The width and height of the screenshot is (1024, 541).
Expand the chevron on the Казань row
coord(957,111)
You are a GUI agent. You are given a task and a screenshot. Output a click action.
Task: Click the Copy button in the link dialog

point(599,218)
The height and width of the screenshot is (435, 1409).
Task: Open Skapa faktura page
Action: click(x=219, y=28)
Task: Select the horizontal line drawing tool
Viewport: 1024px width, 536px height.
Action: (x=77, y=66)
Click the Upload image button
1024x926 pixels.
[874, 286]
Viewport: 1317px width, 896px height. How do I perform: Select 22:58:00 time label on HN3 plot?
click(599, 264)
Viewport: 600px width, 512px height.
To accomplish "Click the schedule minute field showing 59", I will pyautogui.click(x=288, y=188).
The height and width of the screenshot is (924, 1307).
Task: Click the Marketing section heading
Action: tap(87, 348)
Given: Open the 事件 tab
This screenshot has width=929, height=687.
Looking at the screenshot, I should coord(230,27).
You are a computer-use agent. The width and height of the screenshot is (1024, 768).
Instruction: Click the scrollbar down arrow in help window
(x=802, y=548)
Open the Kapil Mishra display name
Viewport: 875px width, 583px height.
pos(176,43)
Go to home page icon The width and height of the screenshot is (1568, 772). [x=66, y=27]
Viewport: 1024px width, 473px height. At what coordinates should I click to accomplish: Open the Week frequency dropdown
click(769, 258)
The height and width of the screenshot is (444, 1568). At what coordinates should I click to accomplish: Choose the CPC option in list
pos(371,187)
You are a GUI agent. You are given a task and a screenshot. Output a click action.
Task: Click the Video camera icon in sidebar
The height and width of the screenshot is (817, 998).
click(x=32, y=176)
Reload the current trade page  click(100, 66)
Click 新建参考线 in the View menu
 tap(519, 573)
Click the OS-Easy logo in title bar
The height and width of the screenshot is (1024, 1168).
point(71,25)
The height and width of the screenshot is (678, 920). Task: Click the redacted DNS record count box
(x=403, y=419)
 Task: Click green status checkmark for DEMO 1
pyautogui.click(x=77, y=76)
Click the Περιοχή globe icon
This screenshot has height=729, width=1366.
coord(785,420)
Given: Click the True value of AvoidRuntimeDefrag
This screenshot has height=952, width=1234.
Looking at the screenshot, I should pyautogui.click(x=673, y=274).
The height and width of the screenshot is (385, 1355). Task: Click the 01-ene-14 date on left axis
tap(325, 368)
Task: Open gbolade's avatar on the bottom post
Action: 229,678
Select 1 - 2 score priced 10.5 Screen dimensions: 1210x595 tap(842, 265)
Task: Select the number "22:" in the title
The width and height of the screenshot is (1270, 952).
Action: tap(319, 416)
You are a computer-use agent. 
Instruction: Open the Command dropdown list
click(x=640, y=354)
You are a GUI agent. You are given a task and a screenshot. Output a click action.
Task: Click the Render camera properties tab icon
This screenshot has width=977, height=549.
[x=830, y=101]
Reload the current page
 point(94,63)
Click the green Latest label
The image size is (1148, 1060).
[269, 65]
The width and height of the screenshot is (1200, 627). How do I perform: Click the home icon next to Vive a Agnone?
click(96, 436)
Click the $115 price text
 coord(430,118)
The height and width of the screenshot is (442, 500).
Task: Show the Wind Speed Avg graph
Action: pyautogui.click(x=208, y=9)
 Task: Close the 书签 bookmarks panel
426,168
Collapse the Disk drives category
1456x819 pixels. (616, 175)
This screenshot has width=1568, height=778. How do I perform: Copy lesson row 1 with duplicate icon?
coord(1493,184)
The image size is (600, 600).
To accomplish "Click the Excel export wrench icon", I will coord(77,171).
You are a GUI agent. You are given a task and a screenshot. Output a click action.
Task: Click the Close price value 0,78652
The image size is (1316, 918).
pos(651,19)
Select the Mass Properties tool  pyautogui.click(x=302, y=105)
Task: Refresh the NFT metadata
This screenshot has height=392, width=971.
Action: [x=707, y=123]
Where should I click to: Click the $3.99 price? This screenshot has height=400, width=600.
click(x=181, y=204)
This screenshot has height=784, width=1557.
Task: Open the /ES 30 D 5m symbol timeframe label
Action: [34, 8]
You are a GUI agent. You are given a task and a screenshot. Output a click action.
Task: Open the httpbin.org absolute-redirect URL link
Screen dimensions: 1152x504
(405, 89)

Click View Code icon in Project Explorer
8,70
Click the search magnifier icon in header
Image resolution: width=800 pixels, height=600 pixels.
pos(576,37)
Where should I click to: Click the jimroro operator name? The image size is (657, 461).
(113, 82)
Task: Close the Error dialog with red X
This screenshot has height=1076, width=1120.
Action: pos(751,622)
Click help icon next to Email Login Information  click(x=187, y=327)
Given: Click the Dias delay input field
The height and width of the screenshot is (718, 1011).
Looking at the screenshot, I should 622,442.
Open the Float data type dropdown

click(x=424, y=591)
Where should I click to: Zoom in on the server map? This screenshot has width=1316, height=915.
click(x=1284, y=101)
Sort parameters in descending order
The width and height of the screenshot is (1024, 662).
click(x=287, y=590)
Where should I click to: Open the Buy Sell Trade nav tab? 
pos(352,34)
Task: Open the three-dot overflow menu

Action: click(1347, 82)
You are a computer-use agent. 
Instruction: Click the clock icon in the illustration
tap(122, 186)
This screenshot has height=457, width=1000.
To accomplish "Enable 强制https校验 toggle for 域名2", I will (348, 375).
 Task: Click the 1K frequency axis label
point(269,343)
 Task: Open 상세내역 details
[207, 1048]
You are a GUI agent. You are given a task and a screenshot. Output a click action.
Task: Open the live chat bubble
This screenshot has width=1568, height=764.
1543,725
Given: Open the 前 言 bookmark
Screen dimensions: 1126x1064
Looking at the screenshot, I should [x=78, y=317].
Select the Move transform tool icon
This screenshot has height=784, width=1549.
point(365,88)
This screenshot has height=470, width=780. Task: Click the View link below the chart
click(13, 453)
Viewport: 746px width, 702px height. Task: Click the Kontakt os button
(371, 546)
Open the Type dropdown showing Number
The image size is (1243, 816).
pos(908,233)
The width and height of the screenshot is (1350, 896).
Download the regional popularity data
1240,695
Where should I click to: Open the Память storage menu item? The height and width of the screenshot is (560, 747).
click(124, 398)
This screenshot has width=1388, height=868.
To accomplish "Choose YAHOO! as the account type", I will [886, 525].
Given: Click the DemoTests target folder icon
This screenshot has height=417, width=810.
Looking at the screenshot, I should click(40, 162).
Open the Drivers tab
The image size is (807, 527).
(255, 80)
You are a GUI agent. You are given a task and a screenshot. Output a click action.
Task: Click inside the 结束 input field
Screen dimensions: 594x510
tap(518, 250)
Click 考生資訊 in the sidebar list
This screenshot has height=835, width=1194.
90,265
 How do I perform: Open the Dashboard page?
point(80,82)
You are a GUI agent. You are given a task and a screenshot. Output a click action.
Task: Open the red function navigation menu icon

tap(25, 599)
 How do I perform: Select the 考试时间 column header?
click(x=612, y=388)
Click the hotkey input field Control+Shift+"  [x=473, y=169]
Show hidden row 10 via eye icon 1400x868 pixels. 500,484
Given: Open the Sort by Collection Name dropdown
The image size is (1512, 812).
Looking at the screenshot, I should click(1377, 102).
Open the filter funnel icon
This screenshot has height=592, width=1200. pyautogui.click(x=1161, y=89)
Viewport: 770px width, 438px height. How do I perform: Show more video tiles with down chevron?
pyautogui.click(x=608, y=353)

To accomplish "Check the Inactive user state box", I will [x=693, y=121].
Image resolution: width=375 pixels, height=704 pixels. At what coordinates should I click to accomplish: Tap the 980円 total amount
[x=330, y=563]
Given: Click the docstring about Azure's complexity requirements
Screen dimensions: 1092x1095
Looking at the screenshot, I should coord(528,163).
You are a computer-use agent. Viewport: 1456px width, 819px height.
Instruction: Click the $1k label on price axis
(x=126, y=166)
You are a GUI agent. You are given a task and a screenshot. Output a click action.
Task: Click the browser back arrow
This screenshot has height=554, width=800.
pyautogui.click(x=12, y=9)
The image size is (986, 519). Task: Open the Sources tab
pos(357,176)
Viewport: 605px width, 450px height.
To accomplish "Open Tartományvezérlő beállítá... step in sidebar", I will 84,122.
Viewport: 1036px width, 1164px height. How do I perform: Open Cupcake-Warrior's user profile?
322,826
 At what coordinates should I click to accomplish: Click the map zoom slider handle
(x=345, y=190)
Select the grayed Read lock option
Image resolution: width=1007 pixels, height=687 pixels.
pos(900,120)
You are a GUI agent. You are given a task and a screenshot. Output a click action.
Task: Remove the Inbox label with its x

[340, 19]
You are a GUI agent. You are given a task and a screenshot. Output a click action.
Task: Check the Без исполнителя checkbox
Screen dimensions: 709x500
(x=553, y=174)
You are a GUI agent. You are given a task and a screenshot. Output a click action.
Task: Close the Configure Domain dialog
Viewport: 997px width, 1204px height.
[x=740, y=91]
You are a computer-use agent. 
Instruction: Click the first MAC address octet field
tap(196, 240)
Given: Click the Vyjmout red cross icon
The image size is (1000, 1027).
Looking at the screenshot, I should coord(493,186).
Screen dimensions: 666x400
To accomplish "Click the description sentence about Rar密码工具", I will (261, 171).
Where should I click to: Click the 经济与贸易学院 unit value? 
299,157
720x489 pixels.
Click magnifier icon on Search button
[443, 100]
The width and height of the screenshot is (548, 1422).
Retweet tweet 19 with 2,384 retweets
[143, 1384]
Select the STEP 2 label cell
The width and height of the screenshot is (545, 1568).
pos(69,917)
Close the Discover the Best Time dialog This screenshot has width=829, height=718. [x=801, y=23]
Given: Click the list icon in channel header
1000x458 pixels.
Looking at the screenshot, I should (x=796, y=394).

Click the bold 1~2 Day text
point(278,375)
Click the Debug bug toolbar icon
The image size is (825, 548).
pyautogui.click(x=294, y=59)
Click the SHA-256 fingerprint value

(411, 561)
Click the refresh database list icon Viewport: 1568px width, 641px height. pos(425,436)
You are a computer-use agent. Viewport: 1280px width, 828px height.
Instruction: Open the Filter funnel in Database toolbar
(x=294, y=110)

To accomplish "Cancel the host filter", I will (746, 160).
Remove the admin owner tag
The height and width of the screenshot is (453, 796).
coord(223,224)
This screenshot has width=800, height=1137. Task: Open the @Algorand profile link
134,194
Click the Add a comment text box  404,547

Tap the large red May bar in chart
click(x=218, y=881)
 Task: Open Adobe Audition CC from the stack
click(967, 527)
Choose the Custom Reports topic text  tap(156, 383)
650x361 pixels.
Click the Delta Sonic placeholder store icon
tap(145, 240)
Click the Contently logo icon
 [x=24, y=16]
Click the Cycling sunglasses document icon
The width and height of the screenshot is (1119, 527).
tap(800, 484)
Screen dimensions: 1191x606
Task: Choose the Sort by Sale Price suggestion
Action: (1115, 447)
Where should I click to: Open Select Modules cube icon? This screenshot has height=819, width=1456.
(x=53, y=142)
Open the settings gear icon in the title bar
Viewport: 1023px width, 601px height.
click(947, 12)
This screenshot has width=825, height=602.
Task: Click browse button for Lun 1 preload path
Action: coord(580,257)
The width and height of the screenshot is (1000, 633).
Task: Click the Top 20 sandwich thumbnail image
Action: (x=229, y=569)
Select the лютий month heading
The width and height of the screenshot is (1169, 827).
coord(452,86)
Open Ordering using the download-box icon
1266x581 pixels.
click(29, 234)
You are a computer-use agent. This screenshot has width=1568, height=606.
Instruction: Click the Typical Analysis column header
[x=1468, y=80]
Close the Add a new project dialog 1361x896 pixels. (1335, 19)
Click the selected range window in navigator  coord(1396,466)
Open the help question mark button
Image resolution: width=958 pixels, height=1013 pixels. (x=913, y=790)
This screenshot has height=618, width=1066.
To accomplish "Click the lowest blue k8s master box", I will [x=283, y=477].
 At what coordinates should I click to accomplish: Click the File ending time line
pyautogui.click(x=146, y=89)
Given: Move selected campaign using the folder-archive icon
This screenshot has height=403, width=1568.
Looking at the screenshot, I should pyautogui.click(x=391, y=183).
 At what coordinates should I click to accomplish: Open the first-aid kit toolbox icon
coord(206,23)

* * * * * * *

## DIRECTIONS
Starting at the line that has "The width and height of the screenshot is (545, 1568)." and ending at the line that has "Given: Click the list icon in channel header", please write out the lines above exactly, leaving out all others.

## EXERCISE RESPONSE
The width and height of the screenshot is (545, 1568).
pos(69,917)
Close the Discover the Best Time dialog This screenshot has width=829, height=718. [x=801, y=23]
Given: Click the list icon in channel header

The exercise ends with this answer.